#### [Things to do]
1. According to the evobench project description, which three metaheuristics does the library include as native baseline implementations?
2. Write the next part of the evobench project description, picking up after its final line.

#### [Excerpt]
Skip to main content

A comprehensive benchmarking suite for evolutionary algorithms and metaheuristics with built-in statistical analysis and visualization

Project description

evolutionary-benchmarking

Python Version License: GLP-3 PyPI version Documentation Build Status


Overview

evobench is a lightweight, standards-based library for benchmarking evolutionary algorithms and metaheuristics. It addresses the critical gap in scientific rigor when validating custom algorithm implementations by providing:

  • Native baseline implementations of industry-standard metaheuristics (EDA, PSO, ABC)
  • Automated experiment orchestration over classical continuous optimization benchmarks
  • Rigorous statistical analysis tools for hypothesis testing and convergence evaluation
  • Reproducibility guarantees through standardized experimental protocols

Whether you're developing a novel evolutionary strategy or comparing existing methods, evobench ensures your experimental results are scientifically sound, statistically valid, and directly comparable across different implementations.

Why evobench?

The scientific literature on evolutionary computation suffers from inconsistencies in experimental methodology:

  • Different research groups use different benchmark functions with varying dimensionalities
  • Hyperparameter configurations are often incompletely specified
  • Statistical significance is rarely established through rigorous testing
  • Convergence behavior is rarely analyzed beyond point estimates

evobench eliminates these issues by enforcing standardized experimental protocols, enabling the global research community to perform fair algorithmic comparisons.


Key Features

Standardized Benchmarking

  • Classical continuous optimization functions (Ackley, Rosenbrock, Sphere, Schwefel 1.2, Trid)
  • Configurable problem dimensions and search space bounds
  • Deterministic initialization and reproducible random number generation

Native Algorithm Baseline

  • Estimation of Distribution Algorithm (EDA): probabilistic model-based search
  • Particle Swarm Optimization (PSO): velocity-based population dynamics
  • Artificial Bee Colony (ABC): swarm intelligence with three behavioral phases
  • All implementations fully vectorized with NumPy for computational efficiency

Experiment Engine

  • Single configuration dictionary for complex multi-algorithm, multi-benchmark studies
  • Automatic execution of independent runs with timing and convergence tracking
  • JSON-based result persistence for post-hoc analysis
  • System metadata capture for reproducibility

Statistical Analysis

  • Fitness vector extraction and organization for arbitrary algorithm combinations
  • Parametric (ANOVA) and non-parametric (Kruskal-Wallis) significance testing
  • Colored ANSI reporting with dynamic α support for customized significance levels
  • Convergence curve visualization and statistical reporting
  • Effect size computation (Cohen's d) for practical significance assessment

Installation

From PyPI (Recommended)

pip install evobench-lib

From Source

git clone https://github.com/NewtonGomez/evolutionary-benchmarking.git
cd evobench
pip install -e .

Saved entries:
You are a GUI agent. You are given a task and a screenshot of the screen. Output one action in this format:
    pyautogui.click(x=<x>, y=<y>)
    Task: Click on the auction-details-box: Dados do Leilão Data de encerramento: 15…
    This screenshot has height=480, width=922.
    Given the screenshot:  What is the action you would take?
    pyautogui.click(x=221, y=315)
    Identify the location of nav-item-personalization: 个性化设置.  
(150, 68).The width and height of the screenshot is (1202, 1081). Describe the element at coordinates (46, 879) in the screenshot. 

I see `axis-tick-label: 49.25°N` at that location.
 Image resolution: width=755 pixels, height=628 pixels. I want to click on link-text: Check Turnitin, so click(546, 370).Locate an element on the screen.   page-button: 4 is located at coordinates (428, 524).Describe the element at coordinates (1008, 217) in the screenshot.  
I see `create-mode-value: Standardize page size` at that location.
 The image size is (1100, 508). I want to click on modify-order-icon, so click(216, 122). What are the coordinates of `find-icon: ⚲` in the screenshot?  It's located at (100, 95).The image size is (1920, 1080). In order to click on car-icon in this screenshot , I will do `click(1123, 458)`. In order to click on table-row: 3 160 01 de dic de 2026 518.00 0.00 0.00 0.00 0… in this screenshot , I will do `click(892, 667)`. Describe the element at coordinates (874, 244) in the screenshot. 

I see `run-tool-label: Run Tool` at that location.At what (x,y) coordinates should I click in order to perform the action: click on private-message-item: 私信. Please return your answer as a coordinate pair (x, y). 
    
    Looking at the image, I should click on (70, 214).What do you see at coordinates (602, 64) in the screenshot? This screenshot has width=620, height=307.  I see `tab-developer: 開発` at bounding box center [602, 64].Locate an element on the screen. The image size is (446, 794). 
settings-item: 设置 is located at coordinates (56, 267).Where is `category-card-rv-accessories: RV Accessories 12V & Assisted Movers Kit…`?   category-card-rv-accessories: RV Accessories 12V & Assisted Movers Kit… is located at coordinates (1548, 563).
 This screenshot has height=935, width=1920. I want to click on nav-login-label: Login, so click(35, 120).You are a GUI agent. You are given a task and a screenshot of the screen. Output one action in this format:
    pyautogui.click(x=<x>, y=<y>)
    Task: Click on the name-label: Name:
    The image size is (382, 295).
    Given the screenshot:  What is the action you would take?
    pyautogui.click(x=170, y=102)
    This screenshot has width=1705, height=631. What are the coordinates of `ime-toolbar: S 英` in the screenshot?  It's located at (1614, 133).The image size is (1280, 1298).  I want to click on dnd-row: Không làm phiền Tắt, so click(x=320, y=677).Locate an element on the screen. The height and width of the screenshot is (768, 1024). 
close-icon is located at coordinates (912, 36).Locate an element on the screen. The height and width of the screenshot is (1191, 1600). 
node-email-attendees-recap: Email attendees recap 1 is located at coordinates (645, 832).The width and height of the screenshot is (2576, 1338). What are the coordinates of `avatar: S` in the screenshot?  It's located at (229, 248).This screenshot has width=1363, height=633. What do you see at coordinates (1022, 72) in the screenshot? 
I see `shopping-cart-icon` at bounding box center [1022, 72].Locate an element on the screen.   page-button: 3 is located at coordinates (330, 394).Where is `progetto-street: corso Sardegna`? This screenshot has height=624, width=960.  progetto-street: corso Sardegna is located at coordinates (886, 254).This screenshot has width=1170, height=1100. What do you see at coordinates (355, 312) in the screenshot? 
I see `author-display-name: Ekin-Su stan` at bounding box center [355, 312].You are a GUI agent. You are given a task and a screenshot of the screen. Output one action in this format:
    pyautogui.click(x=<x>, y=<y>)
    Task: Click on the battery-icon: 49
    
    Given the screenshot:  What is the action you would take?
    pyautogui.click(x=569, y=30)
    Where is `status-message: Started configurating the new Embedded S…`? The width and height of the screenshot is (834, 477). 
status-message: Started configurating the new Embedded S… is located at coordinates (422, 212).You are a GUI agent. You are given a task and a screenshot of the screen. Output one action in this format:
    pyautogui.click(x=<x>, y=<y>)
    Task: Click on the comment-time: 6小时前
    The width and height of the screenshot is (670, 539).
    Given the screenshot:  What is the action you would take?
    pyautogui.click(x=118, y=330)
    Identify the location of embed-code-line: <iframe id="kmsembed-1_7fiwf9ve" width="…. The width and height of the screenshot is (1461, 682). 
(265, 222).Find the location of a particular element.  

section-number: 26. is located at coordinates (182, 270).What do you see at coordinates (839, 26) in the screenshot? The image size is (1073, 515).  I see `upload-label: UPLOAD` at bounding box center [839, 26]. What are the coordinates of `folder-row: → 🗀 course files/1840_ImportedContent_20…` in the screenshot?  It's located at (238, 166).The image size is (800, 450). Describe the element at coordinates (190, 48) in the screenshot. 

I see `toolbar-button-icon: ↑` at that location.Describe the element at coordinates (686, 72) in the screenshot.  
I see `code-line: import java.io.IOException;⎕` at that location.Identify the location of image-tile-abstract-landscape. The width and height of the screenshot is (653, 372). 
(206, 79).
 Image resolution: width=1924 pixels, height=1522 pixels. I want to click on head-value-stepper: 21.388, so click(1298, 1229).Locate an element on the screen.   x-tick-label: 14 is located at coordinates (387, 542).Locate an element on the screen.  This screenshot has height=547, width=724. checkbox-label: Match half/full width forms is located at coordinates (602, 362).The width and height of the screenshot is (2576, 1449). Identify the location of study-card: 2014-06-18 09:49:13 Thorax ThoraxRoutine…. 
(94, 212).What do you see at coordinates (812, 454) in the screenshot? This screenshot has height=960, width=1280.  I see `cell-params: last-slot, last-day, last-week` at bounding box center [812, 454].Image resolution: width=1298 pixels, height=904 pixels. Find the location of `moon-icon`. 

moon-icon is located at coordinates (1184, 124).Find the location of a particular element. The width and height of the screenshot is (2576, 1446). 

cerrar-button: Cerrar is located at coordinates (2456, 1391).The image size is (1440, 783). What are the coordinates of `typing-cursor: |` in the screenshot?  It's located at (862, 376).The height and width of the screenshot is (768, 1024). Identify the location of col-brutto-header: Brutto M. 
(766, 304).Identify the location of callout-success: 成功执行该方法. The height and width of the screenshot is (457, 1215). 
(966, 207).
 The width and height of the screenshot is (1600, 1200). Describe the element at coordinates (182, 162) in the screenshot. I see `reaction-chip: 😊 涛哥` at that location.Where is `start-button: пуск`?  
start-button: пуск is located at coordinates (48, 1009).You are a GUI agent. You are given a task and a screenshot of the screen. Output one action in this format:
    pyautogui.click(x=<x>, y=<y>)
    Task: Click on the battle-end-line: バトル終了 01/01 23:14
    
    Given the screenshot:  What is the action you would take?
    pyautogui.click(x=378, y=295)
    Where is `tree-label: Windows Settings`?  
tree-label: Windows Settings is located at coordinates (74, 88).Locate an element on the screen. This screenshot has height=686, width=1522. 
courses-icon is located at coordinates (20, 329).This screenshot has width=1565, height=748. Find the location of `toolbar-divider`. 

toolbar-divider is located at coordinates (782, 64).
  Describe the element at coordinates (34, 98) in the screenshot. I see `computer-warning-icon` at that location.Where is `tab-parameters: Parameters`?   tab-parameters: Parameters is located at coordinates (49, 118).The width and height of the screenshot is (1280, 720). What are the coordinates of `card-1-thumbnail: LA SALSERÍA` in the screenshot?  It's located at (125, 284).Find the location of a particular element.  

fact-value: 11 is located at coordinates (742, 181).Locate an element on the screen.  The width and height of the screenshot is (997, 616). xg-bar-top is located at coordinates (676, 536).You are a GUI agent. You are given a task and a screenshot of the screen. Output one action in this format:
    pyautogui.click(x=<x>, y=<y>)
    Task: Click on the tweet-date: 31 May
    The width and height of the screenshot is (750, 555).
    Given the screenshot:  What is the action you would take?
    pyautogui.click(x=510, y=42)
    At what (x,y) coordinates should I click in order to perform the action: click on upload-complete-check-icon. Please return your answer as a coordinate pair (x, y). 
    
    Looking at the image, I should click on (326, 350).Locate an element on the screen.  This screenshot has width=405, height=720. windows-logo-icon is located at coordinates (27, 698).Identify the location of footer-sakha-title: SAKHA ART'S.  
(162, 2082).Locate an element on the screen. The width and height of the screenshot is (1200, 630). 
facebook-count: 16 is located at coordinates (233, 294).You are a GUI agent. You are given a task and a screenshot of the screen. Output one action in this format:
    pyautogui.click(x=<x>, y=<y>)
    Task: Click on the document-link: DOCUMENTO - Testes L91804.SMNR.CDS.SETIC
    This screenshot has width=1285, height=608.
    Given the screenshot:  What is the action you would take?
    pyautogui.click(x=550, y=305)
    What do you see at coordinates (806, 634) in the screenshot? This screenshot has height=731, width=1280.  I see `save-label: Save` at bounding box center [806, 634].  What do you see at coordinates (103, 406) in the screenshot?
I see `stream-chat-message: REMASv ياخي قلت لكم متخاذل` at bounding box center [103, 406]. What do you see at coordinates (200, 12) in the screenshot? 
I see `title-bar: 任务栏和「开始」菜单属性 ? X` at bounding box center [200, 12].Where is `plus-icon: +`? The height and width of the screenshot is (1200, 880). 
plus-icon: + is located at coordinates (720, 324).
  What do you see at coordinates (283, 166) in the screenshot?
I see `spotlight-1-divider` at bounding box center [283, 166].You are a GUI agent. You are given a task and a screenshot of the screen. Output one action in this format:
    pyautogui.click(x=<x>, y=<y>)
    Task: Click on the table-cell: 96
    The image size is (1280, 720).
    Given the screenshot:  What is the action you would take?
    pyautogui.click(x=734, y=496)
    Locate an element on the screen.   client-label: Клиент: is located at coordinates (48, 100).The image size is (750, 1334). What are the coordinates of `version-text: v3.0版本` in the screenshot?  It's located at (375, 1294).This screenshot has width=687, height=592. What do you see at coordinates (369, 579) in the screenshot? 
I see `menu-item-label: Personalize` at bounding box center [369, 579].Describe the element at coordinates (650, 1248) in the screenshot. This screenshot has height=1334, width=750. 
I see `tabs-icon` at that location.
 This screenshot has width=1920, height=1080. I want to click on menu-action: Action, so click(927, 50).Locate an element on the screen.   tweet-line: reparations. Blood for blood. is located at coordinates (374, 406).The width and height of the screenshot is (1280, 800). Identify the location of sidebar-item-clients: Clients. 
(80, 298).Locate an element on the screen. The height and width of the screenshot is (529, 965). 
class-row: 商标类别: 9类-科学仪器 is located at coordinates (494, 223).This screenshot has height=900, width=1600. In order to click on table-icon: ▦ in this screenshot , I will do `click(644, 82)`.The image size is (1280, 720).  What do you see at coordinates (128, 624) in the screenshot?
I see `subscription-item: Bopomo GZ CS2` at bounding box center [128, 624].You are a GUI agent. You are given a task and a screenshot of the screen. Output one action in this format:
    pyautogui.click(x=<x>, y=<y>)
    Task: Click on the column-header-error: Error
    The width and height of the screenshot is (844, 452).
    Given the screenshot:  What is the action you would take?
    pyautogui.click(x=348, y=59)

#### [Responses by item number]
1. Estimation of Distribution Algorithm (EDA), Particle Swarm Optimization (PSO), and Artificial Bee Colony (ABC).

2.
Requirements

  • Python 3.8+
  • NumPy >= 1.19.0
  • SciPy >= 1.5.0 (for statistical tests)

Quickstart

1. Define Your Custom Algorithm

Create a class inheriting from EvolutionaryAlgorithm:

import numpy as np
from evobench.base import EvolutionaryAlgorithm

class MyCustomAlgorithm(EvolutionaryAlgorithm):
    """
    A simple evolutionary strategy for demonstration.
    """
    def __init__(self, objective_function, bounds, population_size=50, 
                 max_iterations=100, learning_rate=0.1):
        super().__init__(objective_function, bounds, population_size, max_iterations)
        self.learning_rate = learning_rate
    
    def run(self):
        """Execute the custom algorithm."""
        population = self._initialize_population()
        
        for generation in range(self.max_iterations):
            # Evaluate fitness
            fitness_values = np.array([
                self.objective_function(ind) for ind in population
            ])
            
            # Track best solution
            best_idx = np.argmin(fitness_values)
            if fitness_values[best_idx] < self.best_fitness:
                self.best_individual = population[best_idx].copy()
                self.best_fitness = fitness_values[best_idx]
            
            self.fitness_history.append(self.best_fitness)
            
            # Simple update: move towards best solution
            best_solution = population[best_idx]
            population += self.learning_rate * (best_solution - population)
            
            # Enforce boundaries
            lower_bounds = self.bounds[:, 0]
            upper_bounds = self.bounds[:, 1]
            population = np.clip(population, lower_bounds, upper_bounds)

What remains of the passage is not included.